### Task to complete
Check every line of the entries for the string "Given" and return the ones that contain it.

### Data for this exercise
========================
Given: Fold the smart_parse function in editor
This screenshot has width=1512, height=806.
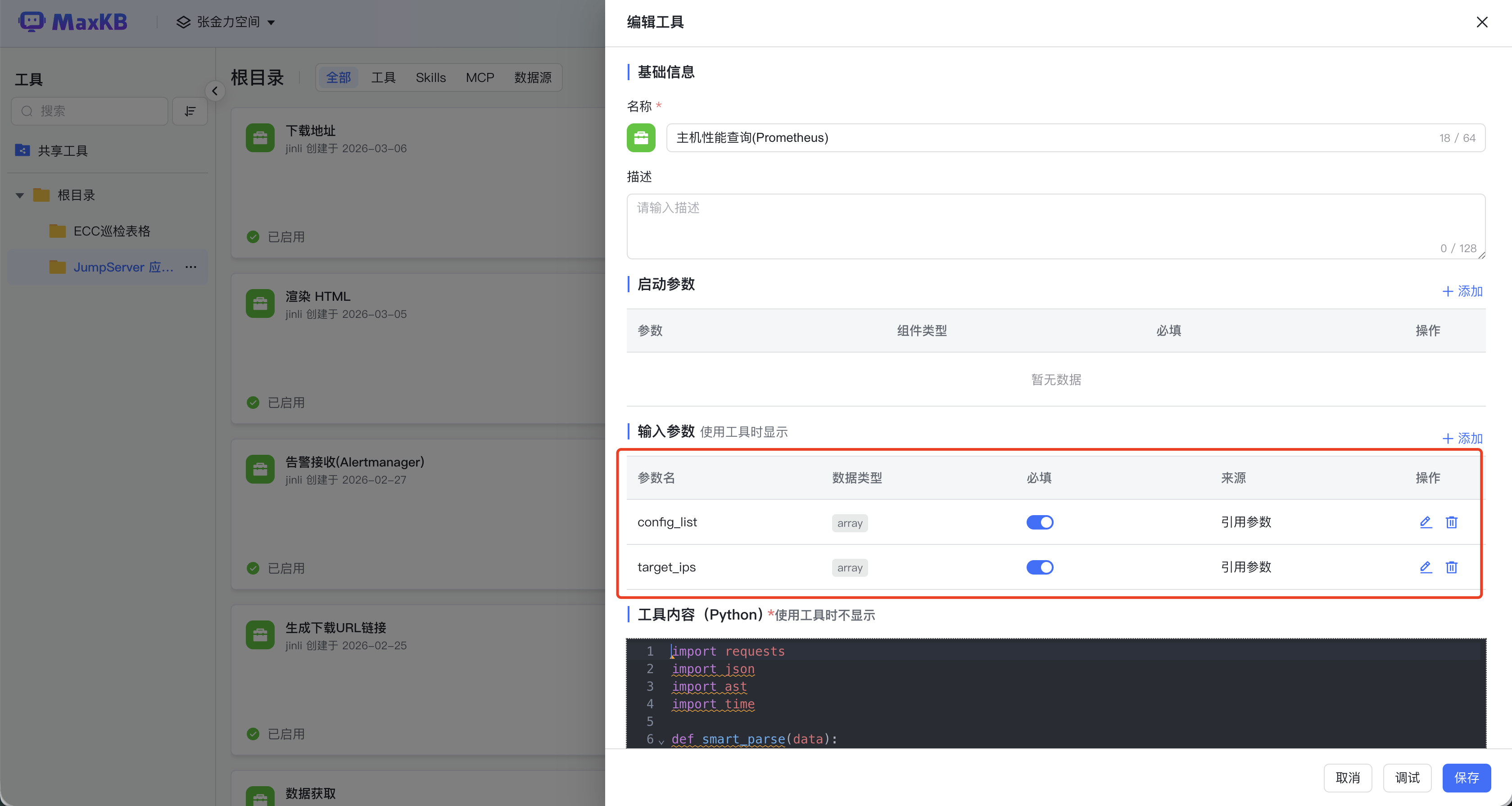Looking at the screenshot, I should click(x=661, y=741).
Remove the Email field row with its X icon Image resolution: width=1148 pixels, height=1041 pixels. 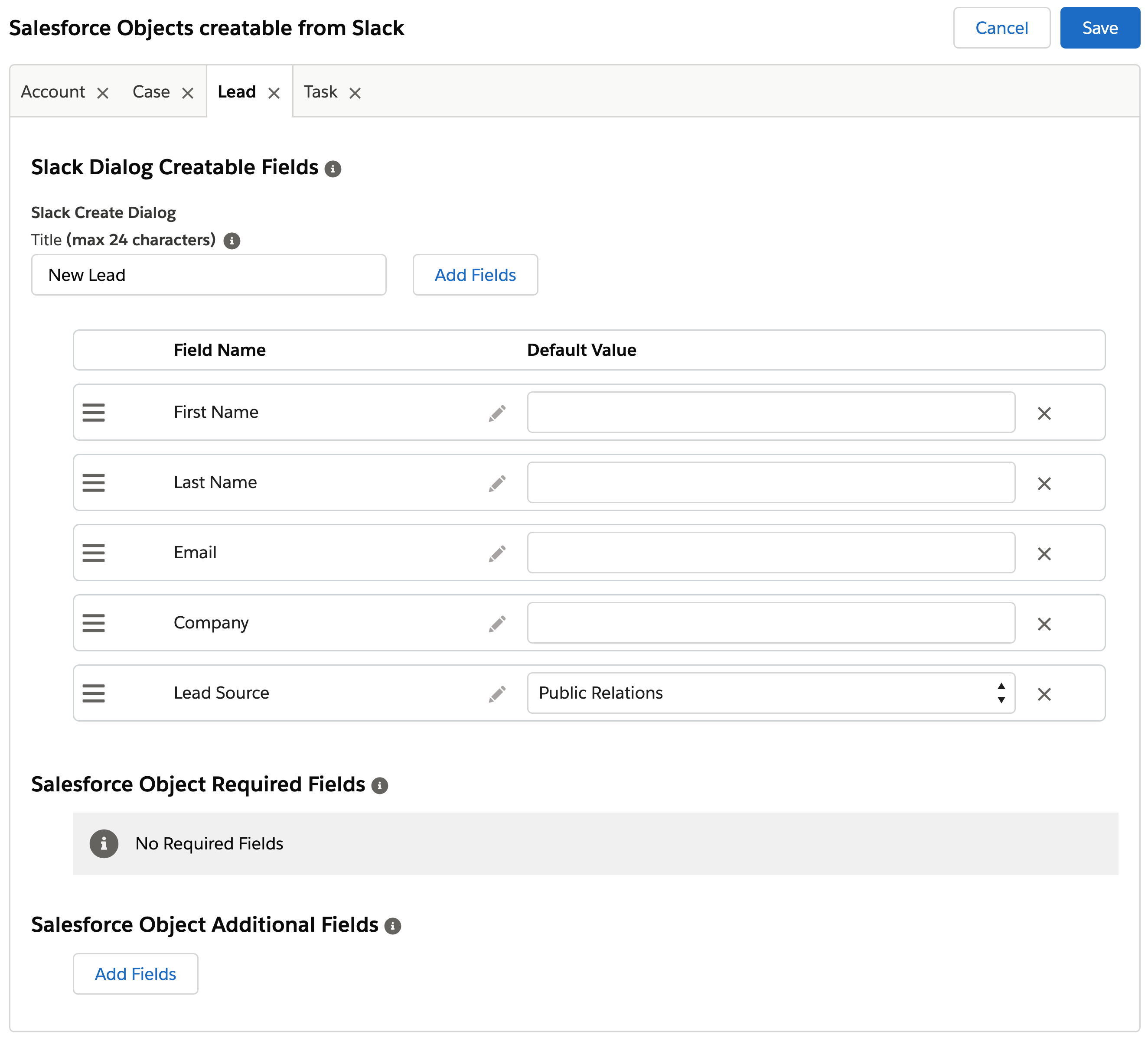click(x=1043, y=554)
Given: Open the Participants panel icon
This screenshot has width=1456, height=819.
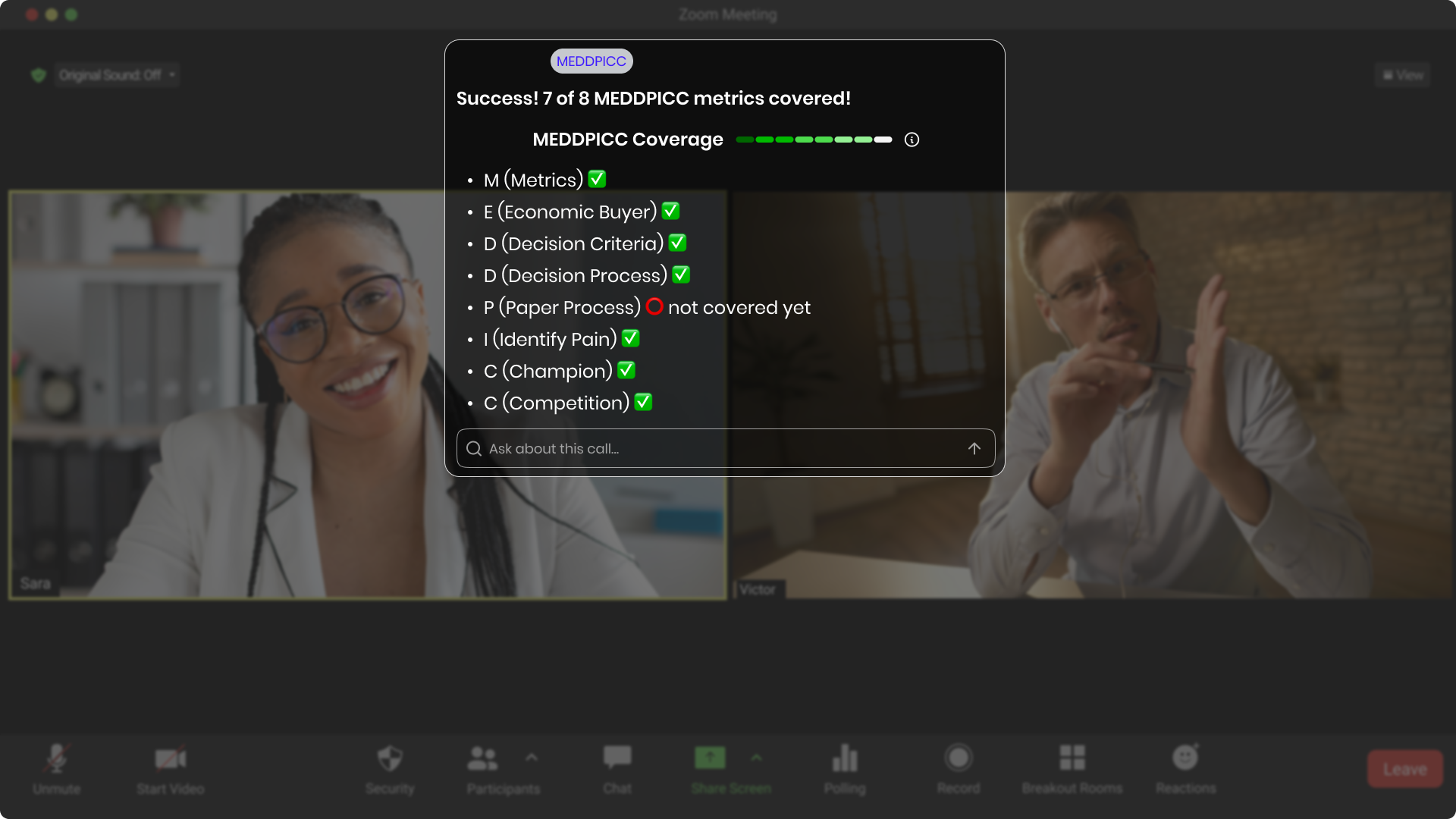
========================
### Result
Given: Fold the smart_parse function in editor
Given: Open the Participants panel icon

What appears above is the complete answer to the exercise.